__The request__.
Copy every one of the following records verbatim, keeping each line as it is.
== Input ==
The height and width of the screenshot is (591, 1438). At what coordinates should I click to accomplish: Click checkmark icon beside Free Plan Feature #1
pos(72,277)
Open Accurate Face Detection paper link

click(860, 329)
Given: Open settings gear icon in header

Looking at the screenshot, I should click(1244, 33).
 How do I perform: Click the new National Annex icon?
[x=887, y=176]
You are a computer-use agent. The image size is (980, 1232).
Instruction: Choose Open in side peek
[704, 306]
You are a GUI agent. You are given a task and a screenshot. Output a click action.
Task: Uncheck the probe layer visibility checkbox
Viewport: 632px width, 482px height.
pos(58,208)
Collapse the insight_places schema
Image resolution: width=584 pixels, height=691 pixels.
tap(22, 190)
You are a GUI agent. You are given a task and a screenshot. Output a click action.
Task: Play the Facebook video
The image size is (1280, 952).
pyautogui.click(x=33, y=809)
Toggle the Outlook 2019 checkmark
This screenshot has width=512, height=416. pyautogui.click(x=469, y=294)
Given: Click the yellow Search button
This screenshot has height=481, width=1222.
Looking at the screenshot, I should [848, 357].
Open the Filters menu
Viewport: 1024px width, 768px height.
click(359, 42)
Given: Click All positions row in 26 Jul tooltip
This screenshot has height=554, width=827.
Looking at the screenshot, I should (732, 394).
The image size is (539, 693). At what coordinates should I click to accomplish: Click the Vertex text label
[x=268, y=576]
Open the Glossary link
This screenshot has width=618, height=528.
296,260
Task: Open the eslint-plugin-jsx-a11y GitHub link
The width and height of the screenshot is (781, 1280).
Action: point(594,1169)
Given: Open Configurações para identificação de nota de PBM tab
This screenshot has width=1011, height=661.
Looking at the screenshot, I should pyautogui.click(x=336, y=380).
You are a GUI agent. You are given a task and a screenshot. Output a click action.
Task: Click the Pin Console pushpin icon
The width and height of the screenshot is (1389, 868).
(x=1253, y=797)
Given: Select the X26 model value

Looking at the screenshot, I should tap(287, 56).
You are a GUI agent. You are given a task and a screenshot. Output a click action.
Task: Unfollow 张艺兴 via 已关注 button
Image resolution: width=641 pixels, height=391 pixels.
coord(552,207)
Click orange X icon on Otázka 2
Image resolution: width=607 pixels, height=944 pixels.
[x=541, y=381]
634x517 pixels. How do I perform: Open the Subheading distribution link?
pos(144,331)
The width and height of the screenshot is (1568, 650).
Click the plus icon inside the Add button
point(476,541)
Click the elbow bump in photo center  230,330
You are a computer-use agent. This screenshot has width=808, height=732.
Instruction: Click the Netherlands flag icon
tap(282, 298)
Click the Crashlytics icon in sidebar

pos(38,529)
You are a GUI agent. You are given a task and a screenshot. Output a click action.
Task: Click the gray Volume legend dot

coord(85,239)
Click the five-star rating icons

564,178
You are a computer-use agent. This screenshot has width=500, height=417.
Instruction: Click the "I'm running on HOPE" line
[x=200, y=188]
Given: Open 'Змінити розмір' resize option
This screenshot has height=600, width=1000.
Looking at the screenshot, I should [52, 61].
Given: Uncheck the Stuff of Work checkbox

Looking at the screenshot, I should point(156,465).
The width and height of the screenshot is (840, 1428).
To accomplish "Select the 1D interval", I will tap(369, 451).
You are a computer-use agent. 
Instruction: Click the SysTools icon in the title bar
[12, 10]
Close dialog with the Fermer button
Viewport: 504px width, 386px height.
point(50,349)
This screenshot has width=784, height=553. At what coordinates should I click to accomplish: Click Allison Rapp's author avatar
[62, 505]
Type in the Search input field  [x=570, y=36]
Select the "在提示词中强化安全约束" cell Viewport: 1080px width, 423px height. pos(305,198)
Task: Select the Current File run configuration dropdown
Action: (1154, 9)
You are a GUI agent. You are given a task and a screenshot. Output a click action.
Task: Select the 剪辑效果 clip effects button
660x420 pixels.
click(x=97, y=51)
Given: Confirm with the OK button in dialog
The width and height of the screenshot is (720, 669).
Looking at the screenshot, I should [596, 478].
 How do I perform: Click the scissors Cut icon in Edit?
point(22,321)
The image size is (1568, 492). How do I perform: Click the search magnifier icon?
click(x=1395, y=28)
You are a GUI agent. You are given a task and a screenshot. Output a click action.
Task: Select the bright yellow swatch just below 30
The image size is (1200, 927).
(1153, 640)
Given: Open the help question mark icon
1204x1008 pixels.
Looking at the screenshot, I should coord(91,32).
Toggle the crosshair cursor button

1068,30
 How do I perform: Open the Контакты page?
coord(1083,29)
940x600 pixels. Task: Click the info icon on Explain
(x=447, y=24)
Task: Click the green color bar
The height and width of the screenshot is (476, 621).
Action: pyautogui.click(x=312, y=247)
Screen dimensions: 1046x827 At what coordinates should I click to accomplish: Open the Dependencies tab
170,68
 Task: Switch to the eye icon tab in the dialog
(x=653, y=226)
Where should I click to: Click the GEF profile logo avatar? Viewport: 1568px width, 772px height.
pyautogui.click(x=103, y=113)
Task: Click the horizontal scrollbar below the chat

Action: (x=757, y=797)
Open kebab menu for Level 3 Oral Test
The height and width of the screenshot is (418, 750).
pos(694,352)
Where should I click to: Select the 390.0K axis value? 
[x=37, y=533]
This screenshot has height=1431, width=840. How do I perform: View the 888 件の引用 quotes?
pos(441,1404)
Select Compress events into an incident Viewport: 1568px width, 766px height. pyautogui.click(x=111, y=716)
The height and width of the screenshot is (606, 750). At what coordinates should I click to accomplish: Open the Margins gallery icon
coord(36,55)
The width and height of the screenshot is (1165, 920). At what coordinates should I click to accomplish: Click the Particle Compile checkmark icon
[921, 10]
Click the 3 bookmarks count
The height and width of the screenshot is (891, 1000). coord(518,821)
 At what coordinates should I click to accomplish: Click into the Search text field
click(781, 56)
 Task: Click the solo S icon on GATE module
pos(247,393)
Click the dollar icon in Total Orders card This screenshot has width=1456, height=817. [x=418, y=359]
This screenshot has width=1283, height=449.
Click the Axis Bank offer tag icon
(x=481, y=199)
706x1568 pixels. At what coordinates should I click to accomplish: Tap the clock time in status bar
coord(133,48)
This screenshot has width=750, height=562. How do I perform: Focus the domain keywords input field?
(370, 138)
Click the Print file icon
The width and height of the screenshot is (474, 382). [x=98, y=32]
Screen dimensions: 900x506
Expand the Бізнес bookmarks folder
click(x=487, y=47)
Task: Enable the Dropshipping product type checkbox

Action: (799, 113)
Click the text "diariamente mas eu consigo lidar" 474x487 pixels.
===
__Complete response__.
The height and width of the screenshot is (591, 1438). At what coordinates should I click to accomplish: Click checkmark icon beside Free Plan Feature #1
pos(72,277)
Open Accurate Face Detection paper link

click(860, 329)
Given: Open settings gear icon in header

Looking at the screenshot, I should click(1244, 33).
 How do I perform: Click the new National Annex icon?
[x=887, y=176]
You are a computer-use agent. The image size is (980, 1232).
Instruction: Choose Open in side peek
[704, 306]
You are a GUI agent. You are given a task and a screenshot. Output a click action.
Task: Uncheck the probe layer visibility checkbox
Viewport: 632px width, 482px height.
pos(58,208)
Collapse the insight_places schema
Image resolution: width=584 pixels, height=691 pixels.
tap(22, 190)
You are a GUI agent. You are given a task and a screenshot. Output a click action.
Task: Play the Facebook video
The image size is (1280, 952).
pyautogui.click(x=33, y=809)
Toggle the Outlook 2019 checkmark
This screenshot has width=512, height=416. pyautogui.click(x=469, y=294)
Given: Click the yellow Search button
This screenshot has height=481, width=1222.
Looking at the screenshot, I should [848, 357].
Open the Filters menu
Viewport: 1024px width, 768px height.
click(359, 42)
Given: Click All positions row in 26 Jul tooltip
This screenshot has height=554, width=827.
Looking at the screenshot, I should (732, 394).
The image size is (539, 693). At what coordinates should I click to accomplish: Click the Vertex text label
[x=268, y=576]
Open the Glossary link
This screenshot has width=618, height=528.
296,260
Task: Open the eslint-plugin-jsx-a11y GitHub link
The width and height of the screenshot is (781, 1280).
Action: point(594,1169)
Given: Open Configurações para identificação de nota de PBM tab
This screenshot has width=1011, height=661.
Looking at the screenshot, I should pyautogui.click(x=336, y=380).
You are a GUI agent. You are given a task and a screenshot. Output a click action.
Task: Click the Pin Console pushpin icon
The width and height of the screenshot is (1389, 868).
(x=1253, y=797)
Given: Select the X26 model value

Looking at the screenshot, I should tap(287, 56).
You are a GUI agent. You are given a task and a screenshot. Output a click action.
Task: Unfollow 张艺兴 via 已关注 button
Image resolution: width=641 pixels, height=391 pixels.
coord(552,207)
Click orange X icon on Otázka 2
Image resolution: width=607 pixels, height=944 pixels.
[x=541, y=381]
634x517 pixels. How do I perform: Open the Subheading distribution link?
pos(144,331)
The width and height of the screenshot is (1568, 650).
Click the plus icon inside the Add button
point(476,541)
Click the elbow bump in photo center  230,330
You are a computer-use agent. This screenshot has width=808, height=732.
Instruction: Click the Netherlands flag icon
tap(282, 298)
Click the Crashlytics icon in sidebar

pos(38,529)
You are a GUI agent. You are given a task and a screenshot. Output a click action.
Task: Click the gray Volume legend dot

coord(85,239)
Click the five-star rating icons

564,178
You are a computer-use agent. This screenshot has width=500, height=417.
Instruction: Click the "I'm running on HOPE" line
[x=200, y=188]
Given: Open 'Змінити розмір' resize option
This screenshot has height=600, width=1000.
Looking at the screenshot, I should [52, 61].
Given: Uncheck the Stuff of Work checkbox

Looking at the screenshot, I should point(156,465).
The width and height of the screenshot is (840, 1428).
To accomplish "Select the 1D interval", I will tap(369, 451).
You are a computer-use agent. 
Instruction: Click the SysTools icon in the title bar
[12, 10]
Close dialog with the Fermer button
Viewport: 504px width, 386px height.
point(50,349)
This screenshot has width=784, height=553. At what coordinates should I click to accomplish: Click Allison Rapp's author avatar
[62, 505]
Type in the Search input field  [x=570, y=36]
Select the "在提示词中强化安全约束" cell Viewport: 1080px width, 423px height. pos(305,198)
Task: Select the Current File run configuration dropdown
Action: (1154, 9)
You are a GUI agent. You are given a task and a screenshot. Output a click action.
Task: Select the 剪辑效果 clip effects button
660x420 pixels.
click(x=97, y=51)
Given: Confirm with the OK button in dialog
The width and height of the screenshot is (720, 669).
Looking at the screenshot, I should [596, 478].
 How do I perform: Click the scissors Cut icon in Edit?
point(22,321)
The image size is (1568, 492). How do I perform: Click the search magnifier icon?
click(x=1395, y=28)
You are a GUI agent. You are given a task and a screenshot. Output a click action.
Task: Select the bright yellow swatch just below 30
The image size is (1200, 927).
(1153, 640)
Given: Open the help question mark icon
1204x1008 pixels.
Looking at the screenshot, I should coord(91,32).
Toggle the crosshair cursor button

1068,30
 How do I perform: Open the Контакты page?
coord(1083,29)
940x600 pixels. Task: Click the info icon on Explain
(x=447, y=24)
Task: Click the green color bar
The height and width of the screenshot is (476, 621).
Action: pyautogui.click(x=312, y=247)
Screen dimensions: 1046x827 At what coordinates should I click to accomplish: Open the Dependencies tab
170,68
 Task: Switch to the eye icon tab in the dialog
(x=653, y=226)
Where should I click to: Click the GEF profile logo avatar? Viewport: 1568px width, 772px height.
pyautogui.click(x=103, y=113)
Task: Click the horizontal scrollbar below the chat

Action: (x=757, y=797)
Open kebab menu for Level 3 Oral Test
The height and width of the screenshot is (418, 750).
pos(694,352)
Where should I click to: Select the 390.0K axis value? 
[x=37, y=533]
This screenshot has height=1431, width=840. How do I perform: View the 888 件の引用 quotes?
pos(441,1404)
Select Compress events into an incident Viewport: 1568px width, 766px height. pyautogui.click(x=111, y=716)
The height and width of the screenshot is (606, 750). At what coordinates should I click to accomplish: Open the Margins gallery icon
coord(36,55)
The width and height of the screenshot is (1165, 920). At what coordinates should I click to accomplish: Click the Particle Compile checkmark icon
[921, 10]
Click the 3 bookmarks count
The height and width of the screenshot is (891, 1000). coord(518,821)
 At what coordinates should I click to accomplish: Click into the Search text field
click(781, 56)
 Task: Click the solo S icon on GATE module
pos(247,393)
Click the dollar icon in Total Orders card This screenshot has width=1456, height=817. [x=418, y=359]
This screenshot has width=1283, height=449.
Click the Axis Bank offer tag icon
(x=481, y=199)
706x1568 pixels. At what coordinates should I click to accomplish: Tap the clock time in status bar
coord(133,48)
This screenshot has width=750, height=562. How do I perform: Focus the domain keywords input field?
(370, 138)
Click the Print file icon
The width and height of the screenshot is (474, 382). [x=98, y=32]
Screen dimensions: 900x506
Expand the Бізнес bookmarks folder
click(x=487, y=47)
Task: Enable the Dropshipping product type checkbox

Action: (799, 113)
Click the text "diariamente mas eu consigo lidar" 474x487 pixels.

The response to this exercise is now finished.